The Medionians, thus unexpectedly saved, met in assembly and discussed, among other matters, that of the proper inscription for the shields.
They decided, in parody of the Aetolian decree, to inscribe them as won from and not by the present Aetolian chief magistrate and the candidates for next year's office.
It seemed as if what had befallen this people was designed by Fortune to display her might to men in general.
For in so brief a space of time she put it in their power to do to the enemy the very thing which they thought the enemy were just on the point of doing to themselves.
The unlooked-for calamity of the Aetolians was a lesson to mankind never to discuss the future as if it were the present, or to have any confident hope about things that may still turn out quite otherwise.
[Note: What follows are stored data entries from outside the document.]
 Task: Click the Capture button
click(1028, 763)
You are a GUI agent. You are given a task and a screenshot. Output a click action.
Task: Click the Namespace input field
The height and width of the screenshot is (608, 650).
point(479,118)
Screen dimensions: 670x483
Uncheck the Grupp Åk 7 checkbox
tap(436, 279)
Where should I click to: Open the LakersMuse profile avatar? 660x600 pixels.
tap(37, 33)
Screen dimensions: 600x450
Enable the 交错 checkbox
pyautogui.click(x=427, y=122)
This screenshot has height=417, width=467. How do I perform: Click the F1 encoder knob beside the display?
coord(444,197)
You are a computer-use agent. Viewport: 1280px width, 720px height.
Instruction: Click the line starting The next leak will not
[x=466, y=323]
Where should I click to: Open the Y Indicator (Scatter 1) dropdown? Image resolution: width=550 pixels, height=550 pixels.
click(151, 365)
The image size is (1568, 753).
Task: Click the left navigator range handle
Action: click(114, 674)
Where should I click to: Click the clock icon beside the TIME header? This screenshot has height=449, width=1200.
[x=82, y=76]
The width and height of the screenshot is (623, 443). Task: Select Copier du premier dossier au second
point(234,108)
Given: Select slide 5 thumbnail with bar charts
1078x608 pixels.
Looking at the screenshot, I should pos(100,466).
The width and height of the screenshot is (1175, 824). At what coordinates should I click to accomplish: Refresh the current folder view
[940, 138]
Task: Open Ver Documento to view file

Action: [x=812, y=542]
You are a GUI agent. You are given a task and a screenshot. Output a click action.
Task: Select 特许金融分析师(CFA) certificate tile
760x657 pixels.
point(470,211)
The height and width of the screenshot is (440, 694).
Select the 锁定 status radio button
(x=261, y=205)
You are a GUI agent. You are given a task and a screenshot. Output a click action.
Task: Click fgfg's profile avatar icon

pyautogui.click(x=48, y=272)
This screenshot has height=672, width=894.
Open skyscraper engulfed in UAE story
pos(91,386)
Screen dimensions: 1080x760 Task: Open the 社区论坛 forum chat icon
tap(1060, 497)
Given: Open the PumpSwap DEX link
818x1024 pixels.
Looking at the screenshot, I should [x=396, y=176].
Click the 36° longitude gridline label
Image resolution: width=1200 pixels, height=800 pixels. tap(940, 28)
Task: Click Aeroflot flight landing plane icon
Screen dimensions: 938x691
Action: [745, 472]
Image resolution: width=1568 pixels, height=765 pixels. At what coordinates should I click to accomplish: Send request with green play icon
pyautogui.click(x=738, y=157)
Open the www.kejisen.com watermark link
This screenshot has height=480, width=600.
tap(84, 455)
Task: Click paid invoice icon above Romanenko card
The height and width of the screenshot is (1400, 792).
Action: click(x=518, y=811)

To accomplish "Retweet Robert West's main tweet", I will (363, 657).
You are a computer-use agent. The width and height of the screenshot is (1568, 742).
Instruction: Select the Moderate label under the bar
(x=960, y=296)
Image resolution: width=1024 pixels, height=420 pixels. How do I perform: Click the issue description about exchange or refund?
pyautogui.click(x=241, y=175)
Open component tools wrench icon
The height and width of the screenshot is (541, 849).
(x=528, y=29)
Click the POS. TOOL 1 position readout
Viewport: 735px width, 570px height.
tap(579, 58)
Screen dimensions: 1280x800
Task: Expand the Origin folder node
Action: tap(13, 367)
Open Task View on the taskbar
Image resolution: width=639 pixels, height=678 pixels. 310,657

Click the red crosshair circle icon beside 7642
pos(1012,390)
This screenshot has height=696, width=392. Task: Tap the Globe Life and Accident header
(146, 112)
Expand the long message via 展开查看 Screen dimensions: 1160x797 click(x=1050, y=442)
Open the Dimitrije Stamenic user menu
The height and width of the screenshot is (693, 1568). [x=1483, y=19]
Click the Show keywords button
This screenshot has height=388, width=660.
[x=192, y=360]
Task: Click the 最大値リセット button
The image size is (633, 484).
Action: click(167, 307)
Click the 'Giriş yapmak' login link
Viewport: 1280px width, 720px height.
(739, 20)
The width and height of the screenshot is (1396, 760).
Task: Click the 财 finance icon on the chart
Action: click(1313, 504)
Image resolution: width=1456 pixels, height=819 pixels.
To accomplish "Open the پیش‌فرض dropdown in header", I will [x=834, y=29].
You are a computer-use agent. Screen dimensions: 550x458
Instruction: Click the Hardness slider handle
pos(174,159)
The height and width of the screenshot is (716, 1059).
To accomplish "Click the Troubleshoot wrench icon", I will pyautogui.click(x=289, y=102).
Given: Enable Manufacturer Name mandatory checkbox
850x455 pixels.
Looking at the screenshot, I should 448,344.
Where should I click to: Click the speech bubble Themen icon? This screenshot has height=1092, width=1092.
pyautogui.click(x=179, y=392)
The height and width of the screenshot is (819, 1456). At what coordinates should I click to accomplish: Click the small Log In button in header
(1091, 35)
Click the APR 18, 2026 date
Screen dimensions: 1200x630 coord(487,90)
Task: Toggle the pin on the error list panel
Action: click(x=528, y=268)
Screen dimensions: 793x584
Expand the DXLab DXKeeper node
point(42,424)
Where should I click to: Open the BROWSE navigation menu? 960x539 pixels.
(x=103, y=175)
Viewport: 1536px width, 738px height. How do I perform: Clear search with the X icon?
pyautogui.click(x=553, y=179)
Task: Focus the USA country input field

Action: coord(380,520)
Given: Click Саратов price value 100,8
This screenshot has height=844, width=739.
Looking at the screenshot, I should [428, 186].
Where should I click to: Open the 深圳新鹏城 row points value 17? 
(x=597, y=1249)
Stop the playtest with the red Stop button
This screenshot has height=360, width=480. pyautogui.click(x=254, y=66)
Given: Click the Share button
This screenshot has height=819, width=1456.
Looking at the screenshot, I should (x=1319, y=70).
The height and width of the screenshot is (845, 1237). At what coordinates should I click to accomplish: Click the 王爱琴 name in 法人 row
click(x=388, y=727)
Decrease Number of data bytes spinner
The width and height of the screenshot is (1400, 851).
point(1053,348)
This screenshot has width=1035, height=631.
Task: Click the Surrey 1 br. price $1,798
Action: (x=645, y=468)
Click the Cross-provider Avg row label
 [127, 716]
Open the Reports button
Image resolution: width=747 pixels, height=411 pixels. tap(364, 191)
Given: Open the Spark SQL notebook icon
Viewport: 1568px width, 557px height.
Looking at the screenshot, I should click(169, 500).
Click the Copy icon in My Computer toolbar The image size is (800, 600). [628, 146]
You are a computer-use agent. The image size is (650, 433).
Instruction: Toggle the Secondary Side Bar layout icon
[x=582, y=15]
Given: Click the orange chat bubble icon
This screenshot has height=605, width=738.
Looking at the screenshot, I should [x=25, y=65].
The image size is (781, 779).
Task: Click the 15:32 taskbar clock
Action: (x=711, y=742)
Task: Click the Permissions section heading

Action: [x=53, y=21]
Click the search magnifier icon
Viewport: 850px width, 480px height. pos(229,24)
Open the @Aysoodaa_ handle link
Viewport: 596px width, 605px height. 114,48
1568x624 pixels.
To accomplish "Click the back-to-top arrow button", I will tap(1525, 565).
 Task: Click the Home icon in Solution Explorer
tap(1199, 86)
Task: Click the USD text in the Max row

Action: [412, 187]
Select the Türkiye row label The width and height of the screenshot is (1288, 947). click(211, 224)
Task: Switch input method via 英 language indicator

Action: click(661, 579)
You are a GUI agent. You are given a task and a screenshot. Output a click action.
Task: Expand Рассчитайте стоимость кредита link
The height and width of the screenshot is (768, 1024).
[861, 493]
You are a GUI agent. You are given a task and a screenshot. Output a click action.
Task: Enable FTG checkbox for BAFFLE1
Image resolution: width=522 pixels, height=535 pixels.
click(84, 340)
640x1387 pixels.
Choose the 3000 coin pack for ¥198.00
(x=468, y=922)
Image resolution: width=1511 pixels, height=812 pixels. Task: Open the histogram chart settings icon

We are but men, and should in every matter assign its share to the unexpected, this being especially true of war.
King Agron, when the flotilla returned and his officers gave him an account of the battle, was so overjoyed at the thought of having beaten the Aetolians, then the proudest of peoples, that he took to carousals and other convivial excesses, from which he fell into a pleurisy that ended fatally in a few days.
He was succeeded on the throne by his wife Teuta, who left the details of administration to friends on whom she relied.
As, with a woman's natural shortness of view, she could see nothing but the recent success and had no eyes for what was going on elsewhere, she in the first place gave letters of marque to privateers to pillage any ships they met,
and next she collected a fleet and force of troops as large as the former one and sent it out, ordering the commanders to treat all countries alike as belonging to their enemies.